__Text__.
[Start of section]

The 60-second version
We grow language models instead of writing them, so they are opaque by default. Inside, concepts are not stored one-per-neuron; they are packed as overlapping directions (superposition), which is why individual neurons look like nonsense. Sparse autoencoders un-mix those directions into individually meaningful features. Tracing how features cause other features yields circuits, drawn as attribution graphs, which let us watch multi-step reasoning happen inside one pass. The standard of proof is intervention: clamp a feature and watch behavior move. This matters because behavioral testing cannot catch a model that hides things, but mechanism can, which makes interpretability central to trusting AI. It is real, it is improving fast, and it is still far from complete.
The 5-minute version
Ordinary software is authored; you can read the logic. A language model is grown by an optimizer against the whole internet, so its competence lives in billions of weights that nobody wrote on purpose, and opacity is the starting condition, not a bug.
The first obstacle to reading it is storage. Models represent far more concepts than they have neurons by giving each concept a direction spread across many neurons and overlapping those directions, a trick called superposition that works because only a few concepts are active at once. The visible symptom is polysemantic neurons that fire for unrelated things, which is why the neuron is the wrong unit of analysis. The right unit is the feature: a direction in activation space.

[End of section]

__Stored data__.
[Start of section]

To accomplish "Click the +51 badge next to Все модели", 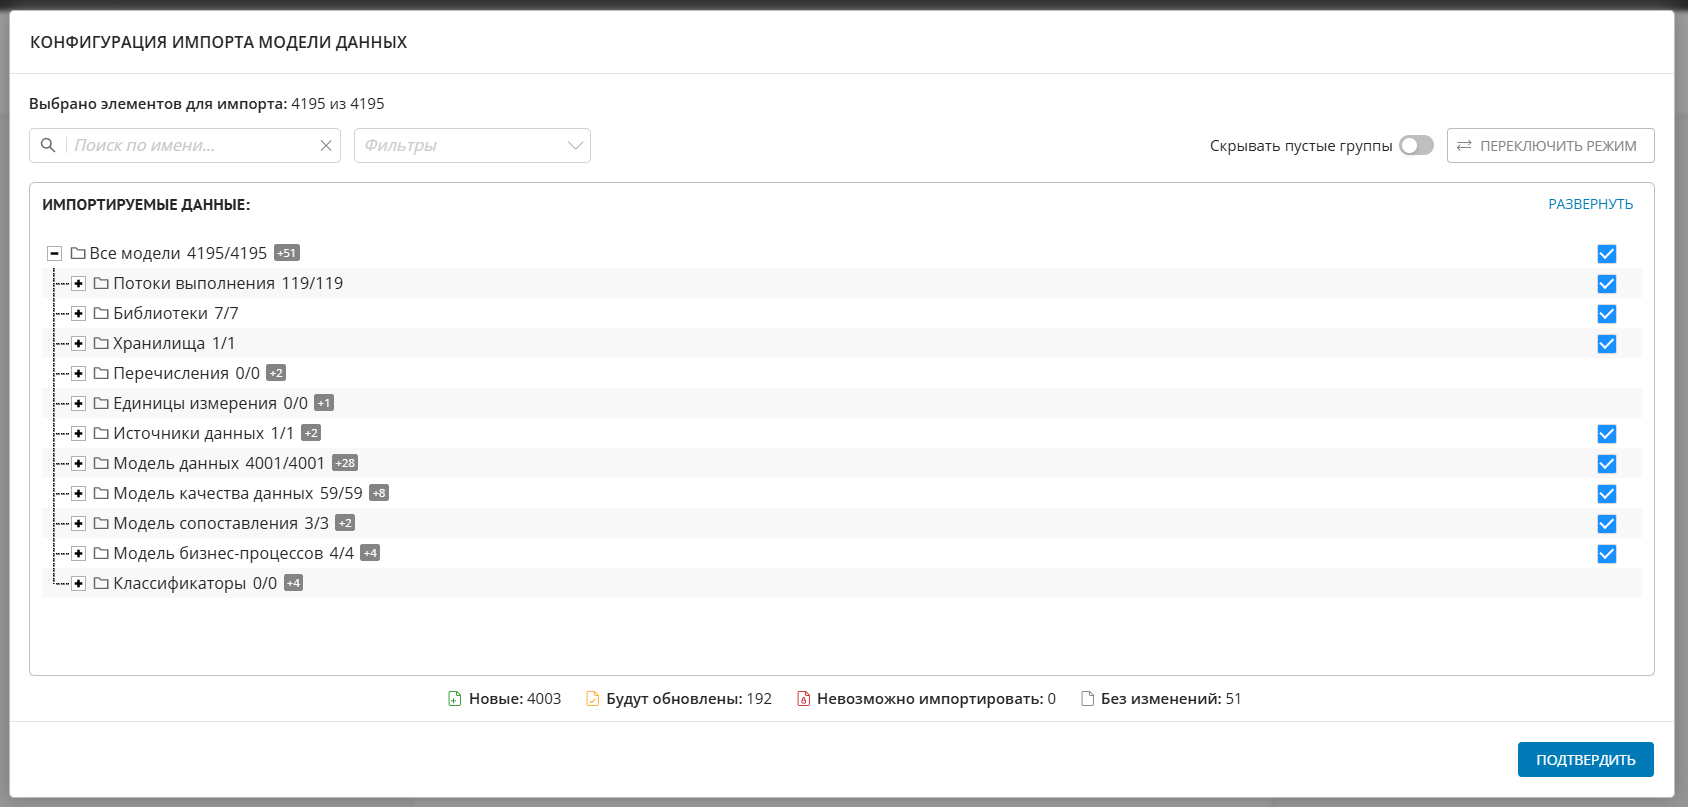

[End of section]

__Exercise description__. Continue the explanation of language model interpretability above, picking up after its final sentence.

__Result of this exercise__.
To recover features, we train sparse autoencoders, small networks that rewrite each tangled activation as a few items from a huge dictionary. A strict sparsity budget forces those dictionary items to become individually meaningful. Classic L1 sparsity causes shrinkage (it underestimates feature strength), which TopK and JumpReLU autoencoders fix. At scale this produced tens of millions of interpretable features from a production model.
Features show what a model represents; circuits show how it computes, by tracing features causing other features. The modern method swaps a model’s opaque layers for interpretable ones and draws an attribution graph of the result. On “the capital of the state containing Dallas,” the graph reveals two silent hops, Dallas to Texas to Austin, and clamping the Texas feature to California flips the answer to Sacramento. That clamp is the point: correlation (a feature lights up) is only a hypothesis, and intervention (clamp it, watch behavior move) is the proof.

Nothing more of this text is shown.